Hope this helps someone that is in my previous situation. If anyone has good torque values for the rear suspension, I will update the post.
I would always challenge them. Under the Magnuson-Moss Act, a dealer must prove, not just vocalize, that aftermarket equipment caused the need for repairs before it can deny warranty coverage. If the dealer cannot prove such a claim — or it proffers a questionable explanation — it is your legal right to demand compliance with the warranty...Those coil overs can void the warranty at the SC discretion. I’ve been told a few times they are not allowed by policy to work on modded cars. So they won’t touch suspension issues with the coil overs. They would work on ac or wiring for example. I had some butchered wiring from a prior owners poor attempt at speaker upgrades and because they soldered the wires directly to the speakers and the ranger could not unplug the door card, he flagged it, told me the policy and did me a favor anyways by installing a new door handle. A friend with coil overs was told to come get his car without the work needed because he “modded” the car. So don’t be surprised
I flew out one way ticket to Sedona AZ to pick up a 1996 Corvette quite a few years ago. It was beautiful aqua color. I had been getting emails with pics and asking questions for weeks. Yeah, it's gonna be mine and bought a one way ticket. I test drove and was ready to trade for $. Then driving into the parking lot, I heard a click as speed was reduced. Did you hear that, he said yes. It clicked whenever it decelerated. They tore apart the whole drive train, still clicking. They couldn't figure it out in six hours! He called a retired mechanic who said to grease the axel into wheel spline. Clicking gone!!! I had the car for many years and never a click did I hear.Awesome write-up, thanks for posting! I have this issue with both of my rear axels and I've greased & regreased the outer splines (per this video) several times only to have it come back by the next day or 2, and sometimes same day.

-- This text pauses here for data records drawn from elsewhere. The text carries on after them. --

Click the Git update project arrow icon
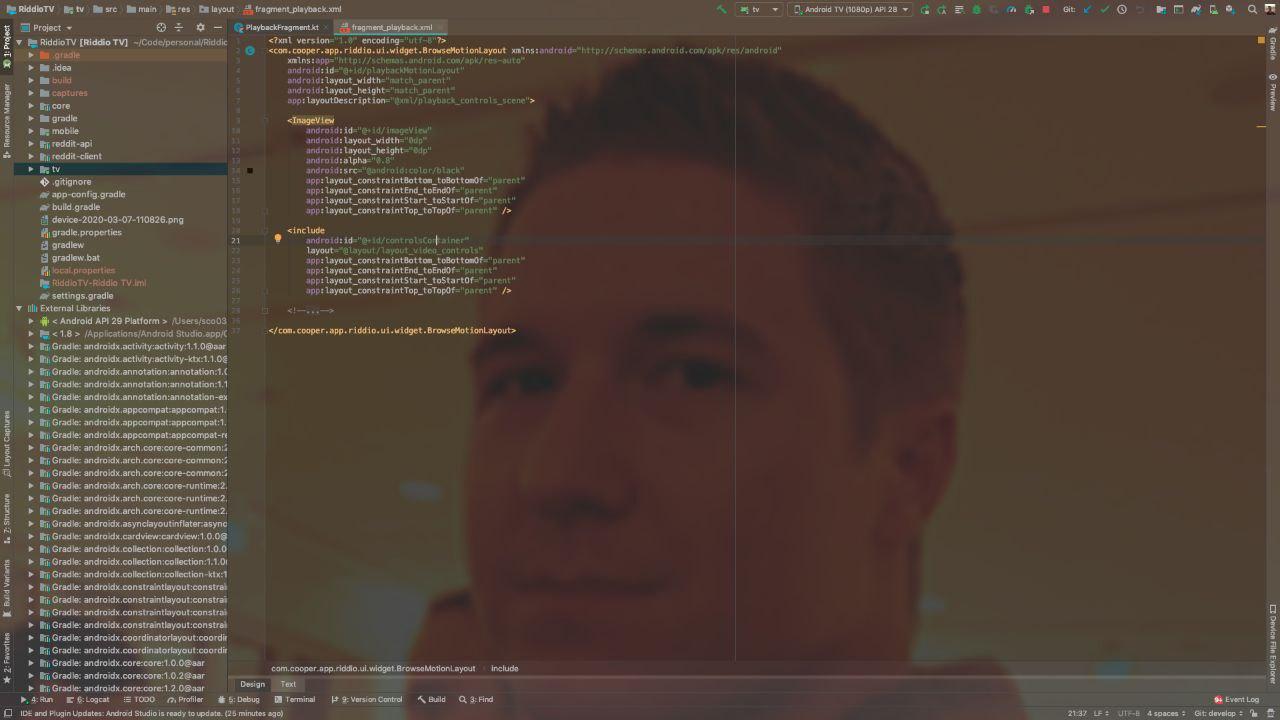Screen dimensions: 1280x720 click(x=1087, y=9)
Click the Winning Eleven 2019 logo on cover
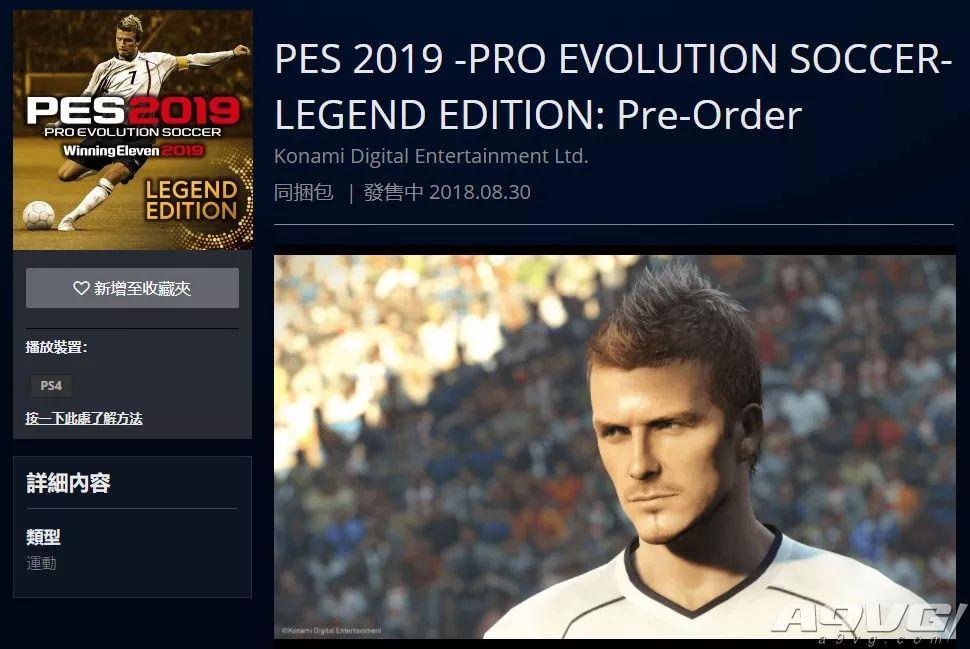Viewport: 970px width, 649px height. [133, 150]
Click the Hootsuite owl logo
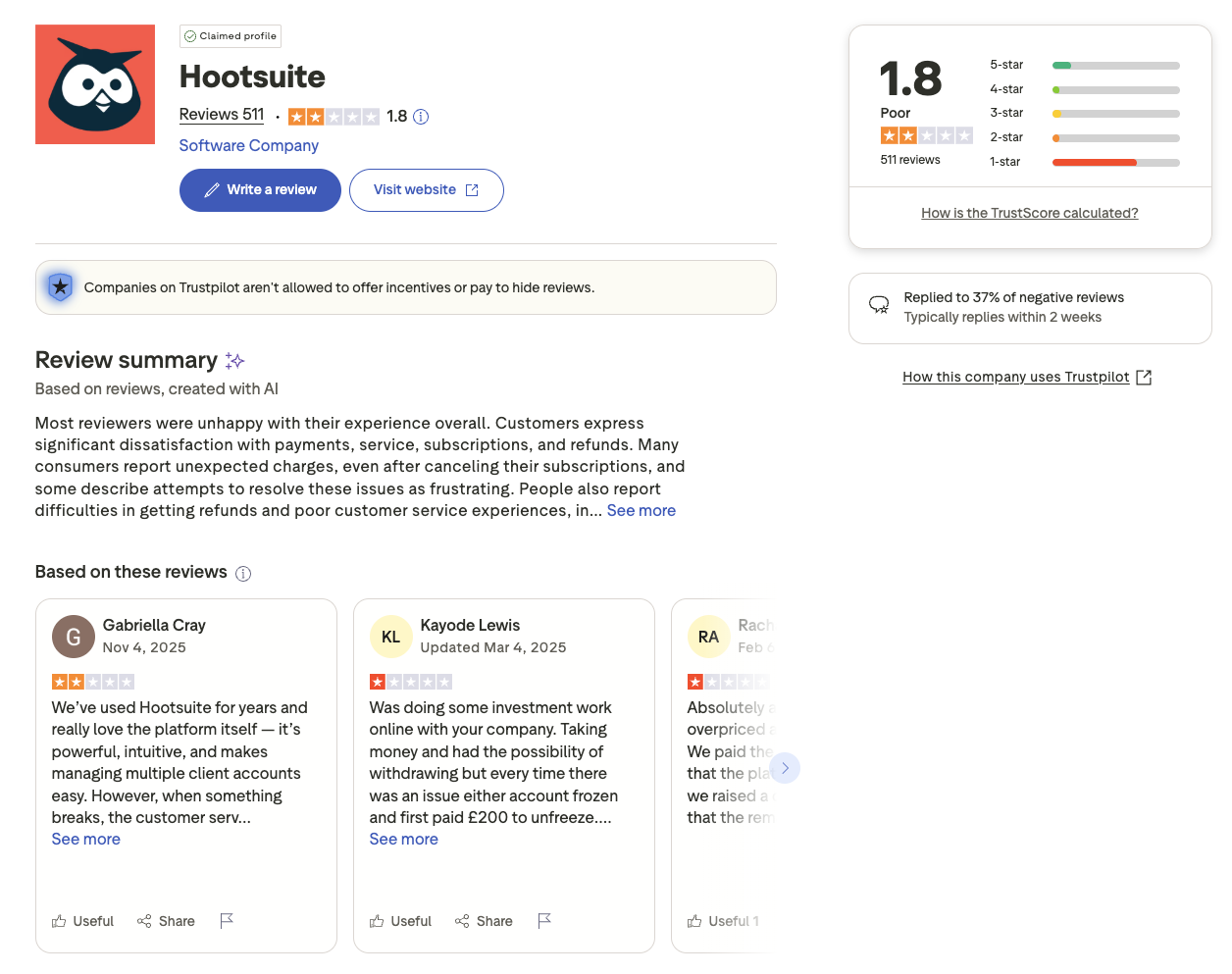 94,84
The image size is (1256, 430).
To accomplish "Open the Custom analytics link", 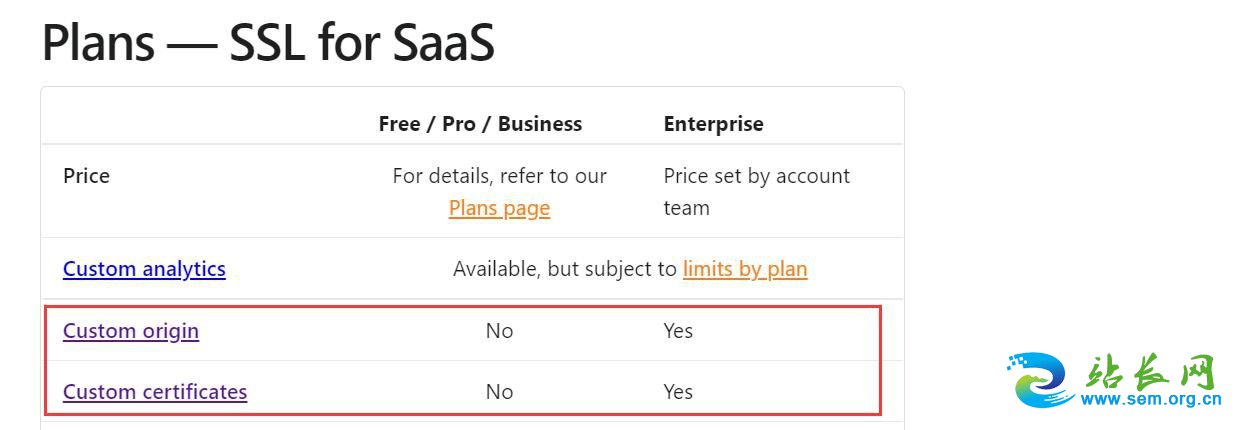I will coord(144,269).
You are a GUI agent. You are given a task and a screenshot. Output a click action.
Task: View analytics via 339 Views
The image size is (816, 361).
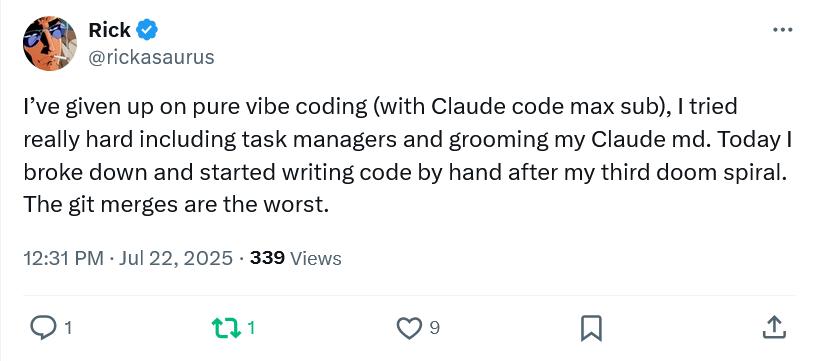point(296,259)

Hopefully greasing the inner splines will finally rid me of this annoying noise!
Its a know issue with early build TM3’s.This seems to be a more common issue on EVs because of regenerative braking - my '11 Nissan LEAF did this quite noticeably after a few years (never did get around to greasing the axle splines) and now my '18 Model 3 is doing it (not quite annoying enough to fix, yet).
For $66, I would probably opt to just have the shop do it instead of myself, it's really not a bad price!